The individual in this position must be able to establish, cultivate and manage client trust and brand loyalty over the life of the product.

Behavior:

  • Creates a partnership with the client so the individual (sales person) can anticipate future needs and solve current problems
  • Establishes the clients’ needs and expectations
  • Involves subordinate members of the staff of the company and the client to provide services proactively
  • Hold regular meetings with the client to gauge product performance against service level agreements

So the interview question would go something like this:

“Detail how you would establish and maintain a client relationship with a new customer that made a move from a competitor to our company.”

Early in my management career one of my mentors once told me; “Questions are the answer”. In other words questions in an interview must be structured to obtain the appropriate information. As an interviewer, you are only as good as the questions you ask.
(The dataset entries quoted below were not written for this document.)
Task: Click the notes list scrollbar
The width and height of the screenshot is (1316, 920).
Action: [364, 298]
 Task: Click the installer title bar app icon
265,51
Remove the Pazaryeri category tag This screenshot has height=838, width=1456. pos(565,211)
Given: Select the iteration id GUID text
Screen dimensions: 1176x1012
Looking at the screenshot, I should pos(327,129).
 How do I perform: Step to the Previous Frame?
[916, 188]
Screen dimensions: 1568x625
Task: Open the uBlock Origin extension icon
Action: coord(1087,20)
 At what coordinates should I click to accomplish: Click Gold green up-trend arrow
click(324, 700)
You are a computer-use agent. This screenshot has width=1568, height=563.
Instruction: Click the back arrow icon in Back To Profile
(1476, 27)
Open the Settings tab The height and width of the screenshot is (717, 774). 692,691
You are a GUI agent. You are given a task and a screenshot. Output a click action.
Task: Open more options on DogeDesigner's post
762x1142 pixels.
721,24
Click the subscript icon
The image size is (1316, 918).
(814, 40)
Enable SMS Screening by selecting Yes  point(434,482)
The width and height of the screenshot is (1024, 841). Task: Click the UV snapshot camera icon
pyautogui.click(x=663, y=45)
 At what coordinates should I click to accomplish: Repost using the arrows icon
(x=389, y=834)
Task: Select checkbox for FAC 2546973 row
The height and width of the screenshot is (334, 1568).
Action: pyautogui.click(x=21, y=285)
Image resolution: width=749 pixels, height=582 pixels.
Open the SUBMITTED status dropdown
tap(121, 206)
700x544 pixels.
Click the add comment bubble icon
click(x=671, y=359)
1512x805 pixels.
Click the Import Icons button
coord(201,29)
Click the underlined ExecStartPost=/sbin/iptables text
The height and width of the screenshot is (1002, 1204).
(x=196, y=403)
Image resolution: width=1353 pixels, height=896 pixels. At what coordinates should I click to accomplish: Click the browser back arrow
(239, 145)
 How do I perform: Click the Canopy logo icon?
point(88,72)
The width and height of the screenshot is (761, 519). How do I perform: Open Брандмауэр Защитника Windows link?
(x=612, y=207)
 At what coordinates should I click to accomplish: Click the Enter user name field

There were times during an interview that I felt I was not getting all the information I needed. I was not clear in my question which led to a misunderstanding on the part of the candidate which made it necessary for me to ask the question a different way. Rewording a question with one of the following phrases can make a big difference in how the question is clarified.

  • What key elements…
  • Why is/was that important…
  • How did you do that…
  • What part did you play…

Take Detailed Notes

You will need to establish guidelines for scoring the interview. It is important that you ask the same questions from one interview to the next so that you will have established a baseline for each candidate. Your guidelines should consider the level at which the candidate performed and your estimation on how strong the candidate is. To improve your skill as an interviewer take detailed notes. There has been more than one occasion where I did not take enough notes and had to re-interview my top two candidates.